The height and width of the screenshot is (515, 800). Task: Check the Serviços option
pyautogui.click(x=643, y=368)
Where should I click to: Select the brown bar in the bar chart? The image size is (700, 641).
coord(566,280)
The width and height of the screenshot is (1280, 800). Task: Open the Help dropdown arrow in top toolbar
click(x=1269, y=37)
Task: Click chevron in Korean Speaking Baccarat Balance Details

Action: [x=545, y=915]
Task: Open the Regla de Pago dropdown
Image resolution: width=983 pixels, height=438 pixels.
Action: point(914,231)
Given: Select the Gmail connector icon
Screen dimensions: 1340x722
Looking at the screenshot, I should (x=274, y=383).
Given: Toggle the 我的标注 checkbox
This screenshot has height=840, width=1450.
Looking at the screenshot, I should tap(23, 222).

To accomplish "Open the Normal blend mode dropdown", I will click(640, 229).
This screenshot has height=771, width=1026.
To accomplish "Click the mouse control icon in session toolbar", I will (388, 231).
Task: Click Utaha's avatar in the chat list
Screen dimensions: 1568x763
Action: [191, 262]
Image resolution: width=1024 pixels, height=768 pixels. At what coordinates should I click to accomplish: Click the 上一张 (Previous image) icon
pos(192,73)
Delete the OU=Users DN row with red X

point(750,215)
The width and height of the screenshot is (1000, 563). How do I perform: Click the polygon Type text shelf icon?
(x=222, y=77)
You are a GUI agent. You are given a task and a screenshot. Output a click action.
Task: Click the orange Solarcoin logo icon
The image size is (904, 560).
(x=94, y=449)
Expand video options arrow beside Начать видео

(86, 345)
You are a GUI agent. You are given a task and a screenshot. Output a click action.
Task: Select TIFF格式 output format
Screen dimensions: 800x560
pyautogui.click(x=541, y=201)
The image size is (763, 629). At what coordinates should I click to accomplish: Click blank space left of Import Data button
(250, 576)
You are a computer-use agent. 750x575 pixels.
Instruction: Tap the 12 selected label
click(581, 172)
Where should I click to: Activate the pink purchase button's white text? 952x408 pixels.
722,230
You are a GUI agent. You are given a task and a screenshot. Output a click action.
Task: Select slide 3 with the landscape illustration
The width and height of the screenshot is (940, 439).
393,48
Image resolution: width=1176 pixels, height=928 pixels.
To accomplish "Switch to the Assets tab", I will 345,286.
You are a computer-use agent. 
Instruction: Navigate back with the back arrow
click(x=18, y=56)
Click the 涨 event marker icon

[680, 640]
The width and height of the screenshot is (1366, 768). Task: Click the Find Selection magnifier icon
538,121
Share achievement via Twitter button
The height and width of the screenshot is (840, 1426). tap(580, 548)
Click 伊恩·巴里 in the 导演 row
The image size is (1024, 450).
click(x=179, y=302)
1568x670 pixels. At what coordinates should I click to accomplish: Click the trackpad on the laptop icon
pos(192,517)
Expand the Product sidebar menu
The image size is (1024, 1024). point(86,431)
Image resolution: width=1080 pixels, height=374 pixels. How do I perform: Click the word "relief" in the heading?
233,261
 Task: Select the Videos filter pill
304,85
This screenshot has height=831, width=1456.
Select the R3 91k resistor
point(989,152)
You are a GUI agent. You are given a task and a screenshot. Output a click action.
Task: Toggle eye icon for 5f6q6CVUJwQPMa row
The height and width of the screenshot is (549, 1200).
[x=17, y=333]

_Prompt_
Your reply should be all of the data, returned exactly.

_Solution to this exercise_
The height and width of the screenshot is (515, 800). Task: Check the Serviços option
pyautogui.click(x=643, y=368)
Where should I click to: Select the brown bar in the bar chart? The image size is (700, 641).
coord(566,280)
The width and height of the screenshot is (1280, 800). Task: Open the Help dropdown arrow in top toolbar
click(x=1269, y=37)
Task: Click chevron in Korean Speaking Baccarat Balance Details

Action: [x=545, y=915]
Task: Open the Regla de Pago dropdown
Image resolution: width=983 pixels, height=438 pixels.
Action: point(914,231)
Given: Select the Gmail connector icon
Screen dimensions: 1340x722
Looking at the screenshot, I should (x=274, y=383).
Given: Toggle the 我的标注 checkbox
This screenshot has height=840, width=1450.
Looking at the screenshot, I should tap(23, 222).

To accomplish "Open the Normal blend mode dropdown", I will click(640, 229).
This screenshot has height=771, width=1026.
To accomplish "Click the mouse control icon in session toolbar", I will (388, 231).
Task: Click Utaha's avatar in the chat list
Screen dimensions: 1568x763
Action: [191, 262]
Image resolution: width=1024 pixels, height=768 pixels. At what coordinates should I click to accomplish: Click the 上一张 (Previous image) icon
pos(192,73)
Delete the OU=Users DN row with red X

point(750,215)
The width and height of the screenshot is (1000, 563). How do I perform: Click the polygon Type text shelf icon?
(x=222, y=77)
You are a GUI agent. You are given a task and a screenshot. Output a click action.
Task: Click the orange Solarcoin logo icon
The image size is (904, 560).
(x=94, y=449)
Expand video options arrow beside Начать видео

(86, 345)
You are a GUI agent. You are given a task and a screenshot. Output a click action.
Task: Select TIFF格式 output format
Screen dimensions: 800x560
pyautogui.click(x=541, y=201)
The image size is (763, 629). At what coordinates should I click to accomplish: Click blank space left of Import Data button
(250, 576)
You are a computer-use agent. 750x575 pixels.
Instruction: Tap the 12 selected label
click(581, 172)
Where should I click to: Activate the pink purchase button's white text? 952x408 pixels.
722,230
You are a GUI agent. You are given a task and a screenshot. Output a click action.
Task: Select slide 3 with the landscape illustration
The width and height of the screenshot is (940, 439).
393,48
Image resolution: width=1176 pixels, height=928 pixels.
To accomplish "Switch to the Assets tab", I will 345,286.
You are a computer-use agent. 
Instruction: Navigate back with the back arrow
click(x=18, y=56)
Click the 涨 event marker icon

[680, 640]
The width and height of the screenshot is (1366, 768). Task: Click the Find Selection magnifier icon
538,121
Share achievement via Twitter button
The height and width of the screenshot is (840, 1426). tap(580, 548)
Click 伊恩·巴里 in the 导演 row
The image size is (1024, 450).
click(x=179, y=302)
1568x670 pixels. At what coordinates should I click to accomplish: Click the trackpad on the laptop icon
pos(192,517)
Expand the Product sidebar menu
The image size is (1024, 1024). point(86,431)
Image resolution: width=1080 pixels, height=374 pixels. How do I perform: Click the word "relief" in the heading?
233,261
 Task: Select the Videos filter pill
304,85
This screenshot has height=831, width=1456.
Select the R3 91k resistor
point(989,152)
You are a GUI agent. You are given a task and a screenshot. Output a click action.
Task: Toggle eye icon for 5f6q6CVUJwQPMa row
The height and width of the screenshot is (549, 1200).
[x=17, y=333]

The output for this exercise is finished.